28.4.10

nerdeler bu bağlantılar?

Sabahları bazen gazete alıyorum. Almadan önce de şiş gözlerimle sepetteki favori gazetelerimi inceliyorum. Bunlardan biri Vakit oluyo. Bünyemde bir fincan uyandırma kahvesiyle aynı etkileri gösteren bu gazetenin manşetlerine dönmeden önce bir şeyi haykırasım geliyor. Şirinevler ve bilumum yerde Vakit'in dev bir reklam panosu var. İçeriği de şöyle; ''İki türlü gazete vardır; kullanılanlar ve atılanlar'' Bu reklamı Vakit'in terbiyesine hiç yakıştıramadığımı öncelikle belirtmek isterim. Alternatif olarak; ''İki türlü gazete vardır, okunanlar ve sıçılanlar''ı öneriyorum.

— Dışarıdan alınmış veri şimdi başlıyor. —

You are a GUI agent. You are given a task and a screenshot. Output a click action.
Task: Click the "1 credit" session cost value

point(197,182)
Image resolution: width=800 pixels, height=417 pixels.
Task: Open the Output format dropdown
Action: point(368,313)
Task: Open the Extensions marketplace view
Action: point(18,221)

Hadi bunu da geçelim. Günlük bir gazetesin neticede. Sepetteki gazete kardeşlerin gibi pırıl pırıl beyaz renkte olmalı, sarıya kaçmamalısın. Neyse next. Vakit'e kalsa (dizi gibi) ; Alevi mitingleri kisvesi altında ateistler yürür, sergiler küstahçadır, mukaddes mekanda şaraplar su gibi akar, Türkan Saylan onca yıl türban karşıtlığı yapmasının cezasını ölümünün son günlerinde eşarp takarak ödemiştir, cinsi sapıklar masondur, İsrail’in Gazze’ye yönelik katliamına rağmen yılbaşını kutlayan duyarsız bir çevreyseniz çeşitli rezaletlerin yanı sıra facialara da sebep olursunuz... (lakin bunu söyleyenler Ruanda soykırımı esnasında ölenler Müslüman olmadığı için mutlu mutlu kurban bayramlarını kutlamışlardır)
Siirt'te bi şeyler oluyo hani; herkes dehşetle bönlük arasında bir yerlerde kalıyor. İşte Vakit gazetciliğinin dinamik haber anlayışı bunu da çözmüş... Veee 28 Şubat'mış! Büyük adamlar konuşuyor, ne alaka falan denmez öyle.